-- Goal of the exercise --
Going from the line that contains "Task: Open the layout templates grid icon" down to the last line in the listing below, reproduce every line exactly and include no others.

-- Task inputs --
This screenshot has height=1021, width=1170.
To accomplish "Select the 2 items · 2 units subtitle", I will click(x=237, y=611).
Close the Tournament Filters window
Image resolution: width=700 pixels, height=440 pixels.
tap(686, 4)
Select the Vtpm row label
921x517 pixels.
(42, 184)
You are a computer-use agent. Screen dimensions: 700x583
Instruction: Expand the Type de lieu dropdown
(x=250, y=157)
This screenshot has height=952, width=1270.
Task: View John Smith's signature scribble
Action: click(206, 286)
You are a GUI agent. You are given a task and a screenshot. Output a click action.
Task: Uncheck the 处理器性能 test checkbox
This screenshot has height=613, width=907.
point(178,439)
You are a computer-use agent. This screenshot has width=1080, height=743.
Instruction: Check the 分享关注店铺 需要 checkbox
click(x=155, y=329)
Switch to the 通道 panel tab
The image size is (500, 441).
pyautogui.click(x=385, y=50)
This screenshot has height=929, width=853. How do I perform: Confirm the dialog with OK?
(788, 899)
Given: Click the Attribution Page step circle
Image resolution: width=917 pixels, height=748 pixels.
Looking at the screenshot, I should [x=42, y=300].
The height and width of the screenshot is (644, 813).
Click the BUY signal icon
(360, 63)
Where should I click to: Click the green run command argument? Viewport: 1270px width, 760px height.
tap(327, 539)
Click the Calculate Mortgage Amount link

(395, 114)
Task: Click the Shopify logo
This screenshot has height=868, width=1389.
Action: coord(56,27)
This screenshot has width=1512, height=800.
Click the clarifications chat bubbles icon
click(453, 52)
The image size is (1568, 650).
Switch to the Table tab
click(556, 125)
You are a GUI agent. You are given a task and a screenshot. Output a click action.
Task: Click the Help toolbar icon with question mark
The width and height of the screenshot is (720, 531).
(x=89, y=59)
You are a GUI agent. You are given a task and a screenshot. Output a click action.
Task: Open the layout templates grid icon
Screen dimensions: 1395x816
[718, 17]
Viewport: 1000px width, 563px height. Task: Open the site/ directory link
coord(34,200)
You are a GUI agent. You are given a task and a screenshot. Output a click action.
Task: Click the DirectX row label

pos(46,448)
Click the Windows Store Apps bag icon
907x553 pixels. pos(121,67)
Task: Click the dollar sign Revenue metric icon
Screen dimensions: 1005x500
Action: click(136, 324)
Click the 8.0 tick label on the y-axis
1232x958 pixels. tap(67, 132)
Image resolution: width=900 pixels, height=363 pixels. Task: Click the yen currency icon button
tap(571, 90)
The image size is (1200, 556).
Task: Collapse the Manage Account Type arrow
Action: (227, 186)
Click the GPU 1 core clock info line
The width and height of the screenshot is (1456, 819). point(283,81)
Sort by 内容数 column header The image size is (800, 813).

-- Solution for this exercise --
Task: Open the layout templates grid icon
Screen dimensions: 1395x816
[718, 17]
Viewport: 1000px width, 563px height. Task: Open the site/ directory link
coord(34,200)
You are a GUI agent. You are given a task and a screenshot. Output a click action.
Task: Click the DirectX row label

pos(46,448)
Click the Windows Store Apps bag icon
907x553 pixels. pos(121,67)
Task: Click the dollar sign Revenue metric icon
Screen dimensions: 1005x500
Action: click(136, 324)
Click the 8.0 tick label on the y-axis
1232x958 pixels. tap(67, 132)
Image resolution: width=900 pixels, height=363 pixels. Task: Click the yen currency icon button
tap(571, 90)
The image size is (1200, 556).
Task: Collapse the Manage Account Type arrow
Action: (227, 186)
Click the GPU 1 core clock info line
The width and height of the screenshot is (1456, 819). point(283,81)
Sort by 内容数 column header The image size is (800, 813).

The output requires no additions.